Saturday, November 7, 2015

NL Champions League: Early Season Heroics

Warren Spahn takes aim at Sputnik
courtesy http://baseballhall.org/

Restless, and having multiple seasons left unexplored (1948, 1953, 1960, 1961, and 1967 among others), I decided to create yet another league. I gathered many of the National League pennant winners from the years 1948 thought 1964, tossed in a couple of sub-par, but personally interesting teams from 1967, and created the "NL Champions League." And, though the NL was dominated int the 50s by three franchises (the Brooklyn/LA Dodgers, the New York Giants, and the Milwaukee Braves won 9 of the 10 titles in the decade), there is a surprising variety of teams to choose from when one opens the window to as late as 1964: I've got every franchise but the hapless Chicago Cubs represented at least once in this 16-year era.

Here are the teams, broken up into the Fifties and Sixties divisions:

Fifties
YEAR TEAM
1948 Boston Braves
1950 Philadelphia Phillies
1953 Brooklyn Dodgers
1954 New York Giants
1957 Milwaukee Braves
1967 New York Mets
Sixties
YEAR TEAM
1960 Pittsburgh Pirates
1961 Cincinnati Reds
1962 San Francisco Giants
1963 Los Angeles Dodgers
1964 St. Louis Cardinals
1967 Houston Astros

The 1967 Mets and Astros are the obvious exceptions to the theme but a) it's always good to have some below-average teams to prevent an awful parity from settling in and b) they feature so many cool players (Tom Seaver, Joe Morgan, Jimmie Wynn, and Rusty Staub, for example).
Though I'm just a few weeks into this new league there have been several noteworthy games to share:

Pitching feats:

- Warren Spahn (BON48) outdueled Curt Simmons (PHI50) in the second game of the year in a 3-0 shutout. Simmons was undone by some poor defense and actually gave up just one earned run.


- Bubba Church (PHI50) came back the next day to fire a 1-hitter in a 1-0 victory over the Boston Braves.

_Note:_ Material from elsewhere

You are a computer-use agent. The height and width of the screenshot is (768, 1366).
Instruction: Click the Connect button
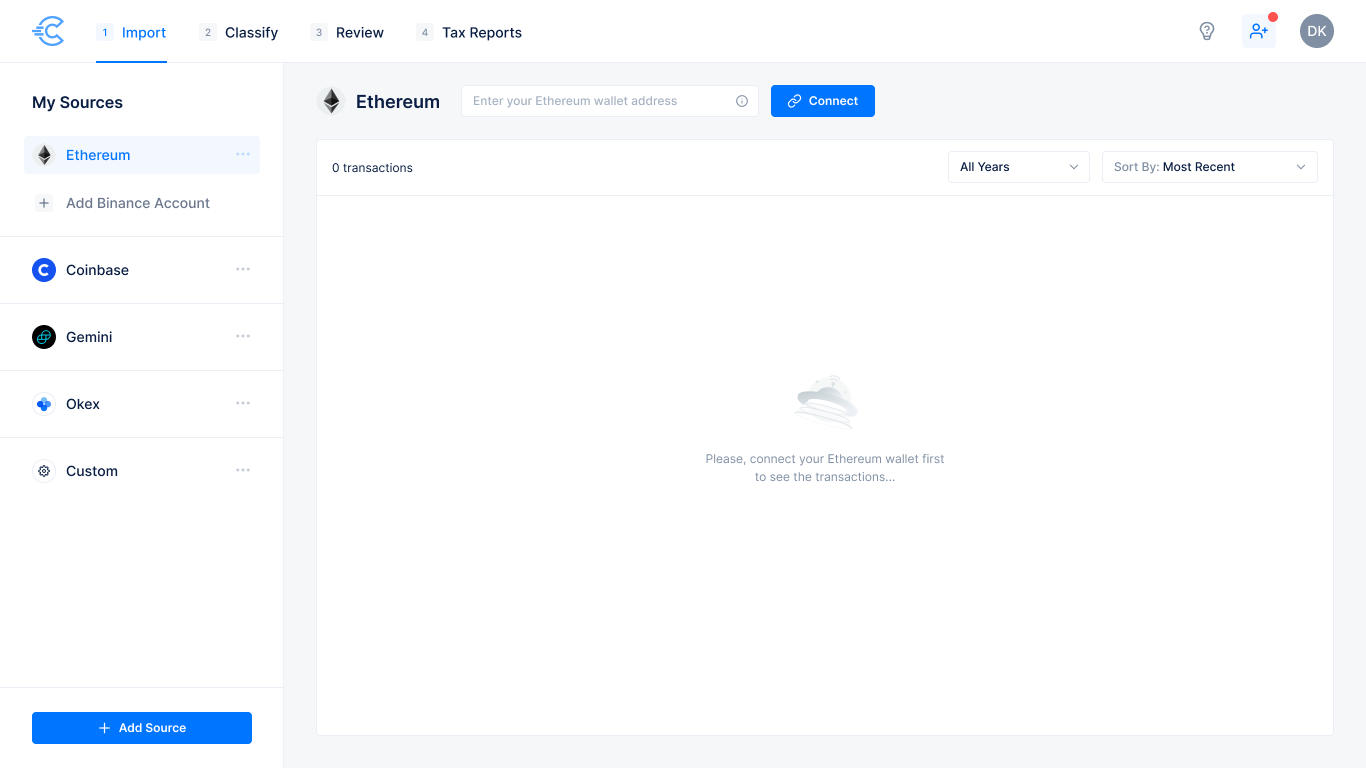[822, 101]
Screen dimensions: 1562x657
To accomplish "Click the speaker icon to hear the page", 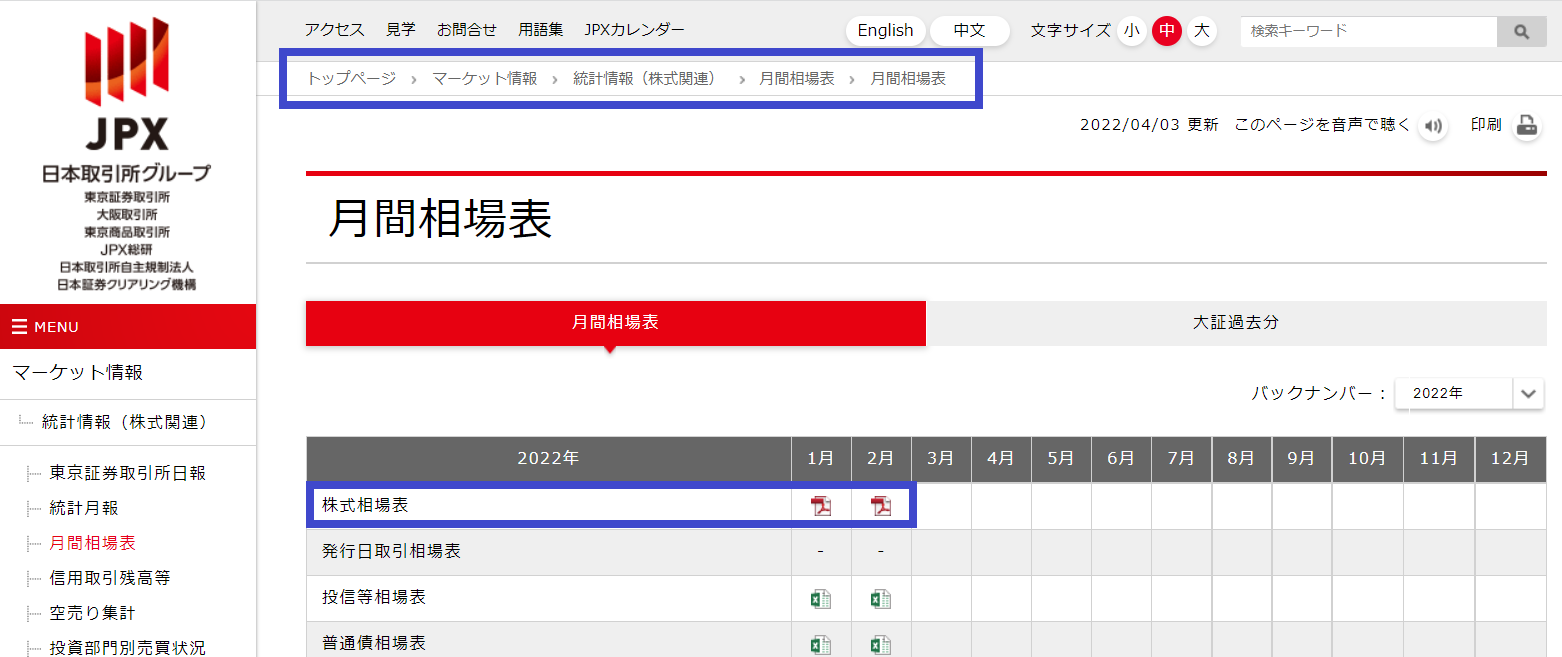I will pyautogui.click(x=1432, y=126).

Jeff Heath's triple with one out in the 8th spoiled Church's attempt at immortality - he had retired 22 straight batters to start the game and Heath was the only baserunner he allowed. This close to a perfect game. Bill Voiselle (BON48) gave up 1 unearned run in 8 innings of stellar work.

- Johnny Antonelli (NYG54) and Carl Erskine (BKN53) locked horns for 11 innings, each giving up just one run. Whitey Lockman's 2-run HR off Clem Labine in the 12th won it for the Giants.

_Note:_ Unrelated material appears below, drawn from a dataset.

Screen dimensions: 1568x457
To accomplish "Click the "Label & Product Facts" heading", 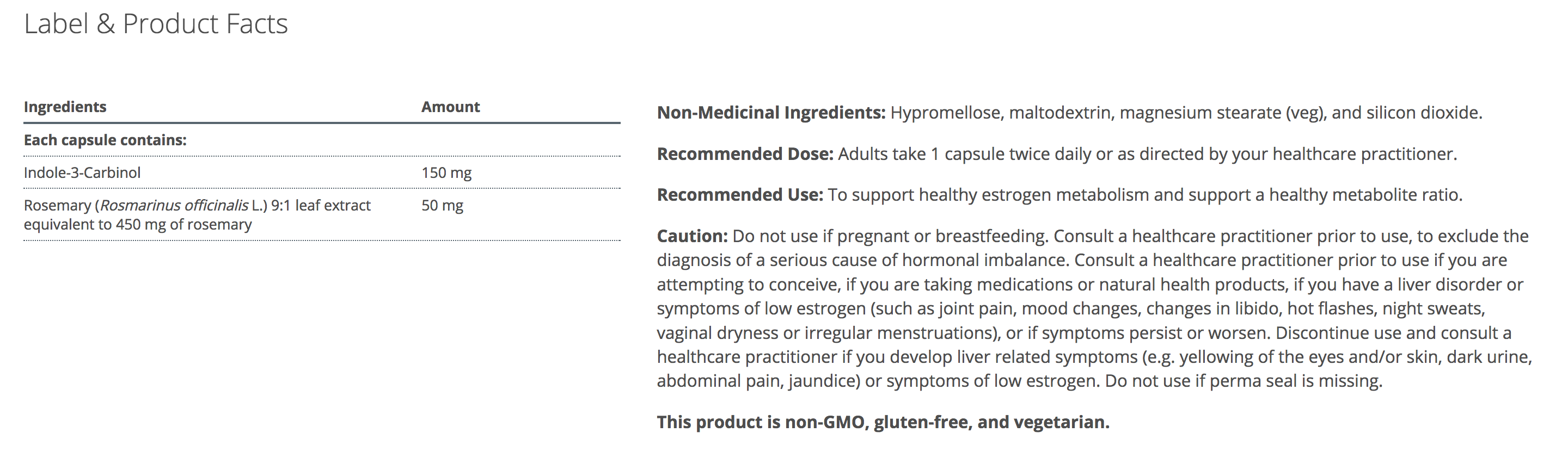I will (156, 24).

- Tom Seaver (NYM67) went 7 innings without giving up an earned run in his debut, but left on the back end of a 4-3 score, victimized by two infield errors, good for 4 runs.

- Billy O'Dell (SFG62) made an Orlando Cepeda HR hold up in the Giants' opener against the 1963 Dodgers.  Don Drysdale went the distance for LA and was the hard-luck, 1-0 loser.

- The next day, Sandy Koufax (LAD63) struck out 13 and made a first-inning run hold up against Jack Sanford (SFG62) to complete the twin 1-0 set of games.

Batting feats:

- Brooklyn scored 7 runs in an inning two separate times against the Giants in the Polo Grounds . . .  and it almost wasn't enough! A 7-run seventh in their second game was nearly wiped out by a 6-run Giants' 8th . . .Homers by Gil Hodges and Carl Furillo provided the extra margin in an 11-8 victory. In the finale, the Brooklyns jumped out 7-0 in the first, then hung on to win 8-7 thanks, again, to another Carl Furillo late-inning HR.

The Boys of Summer
courtesy http://www.thinkbluela.com/

- Dick Groat (STL64) recorded the league's first 5-5 game against the 1967 Houston Astros, leading the Redbirds to a 6-4 victory.

It's been lots of fun getting started in this league. I promise to post standings as it matures.